Однажды вечером, когда они сидели, ласкаясь, в его машине, Пьетро неожиданно сделал ей предложение. Еще не успев подумать о том, что́ говорит, она услышала, как ее собственный голос произносит слово Si («Да»). Он был настолько уверен в ее ответе, что сразу же вынул из кармана маленькую бархатную коробочку, в которой лежало кольцо с жемчугом, предназначенное для помолвки. Она надела его на палец, хотя не любила жемчуг и втайне сомневалась, стоит ли менять жизнь под гнетом Франко на жизнь под тиранией Пьетро.
Моя бабушка была удручена этой новостью. У нее имелись собственные сомнения насчет Пьетро, которые она тут же высказала дочери, сообщив о том, что сама совершила ошибку, выйдя замуж за ее отца. «Подумай хорошенько о том, что делаешь, Бруна, – предостерегала она. – Не думаю, что Пьетро тебе подходит. Даже если ты все же решишься и выйдешь за него, то помяни мое слово, вернешься домой через три дня».

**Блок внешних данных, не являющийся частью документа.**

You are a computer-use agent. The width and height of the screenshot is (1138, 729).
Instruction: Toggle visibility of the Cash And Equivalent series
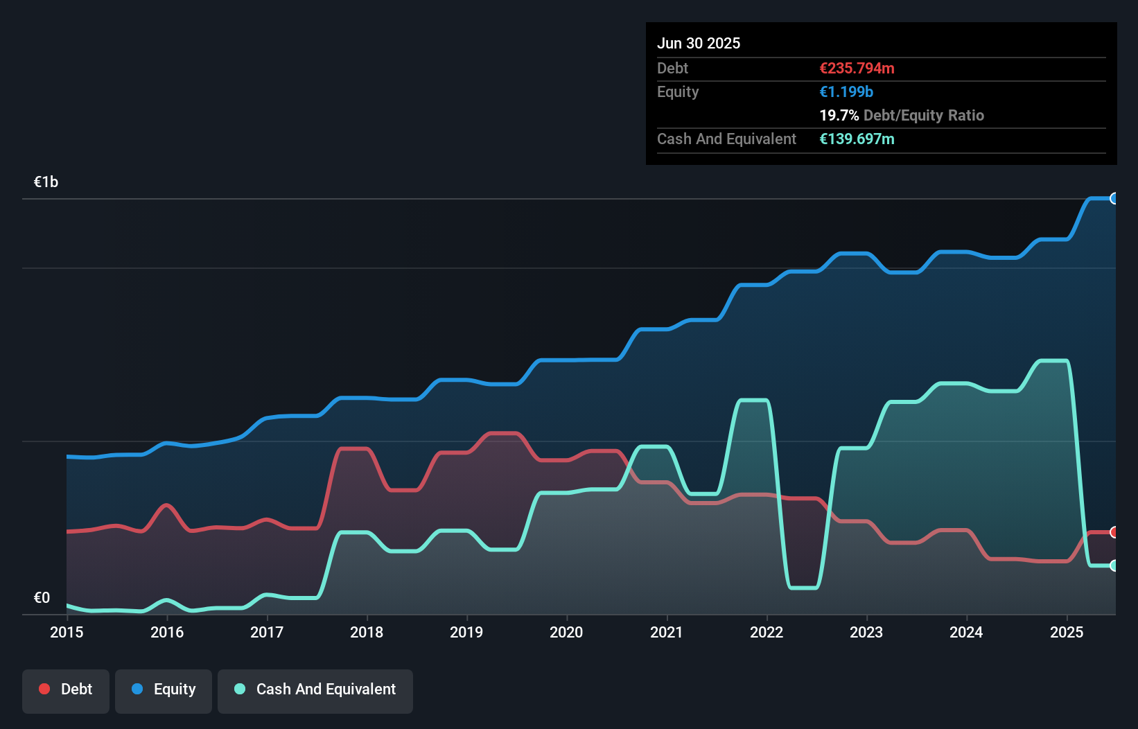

Маму терзали сомнения. Она пообещала себе, что никогда не станет жить с таким авторитарным человеком, каким был ее отец; но, с другой стороны, ей казалось, что большинство итальянцев ведут себя точно так же. Да и был ли у нее на самом деле какой-либо выбор? Пьетро, в сущности, был человеком достойным и совестливым и явно обожал ее. Ее подруги то и дело твердили ей, что он – «завидная партия», из него получится надежный муж и прекрасный отец.
Не зная о ее сомнениях, Пьетро уже строил планы их совместного будущего и начал отдавать маме половину своих еженедельных заработков, которые она хранила в обувной коробке, спрятанной под комодом в ее спальне. Их совместная жизнь казалась предопределенной. Как в детстве она отрывала пуговку от своей блузки, чтобы отдать ее в обмен на чужой подарок, так и сейчас она вверила себя ему в обмен на его защиту. Казалось, альтернативы нет.
Когда мама окончила курсы стенографии, бабушка в решительных выражениях сказала ей, что, если она рассчитывает иметь собственные деньги, ей придется найти работу. Пьетро согласился на это очень неохотно, но именно он выбрал для нее и рабочее место, и работодателя, когда его зять Лоран сказал ему, что есть подходящая должность в фирме GUCCI.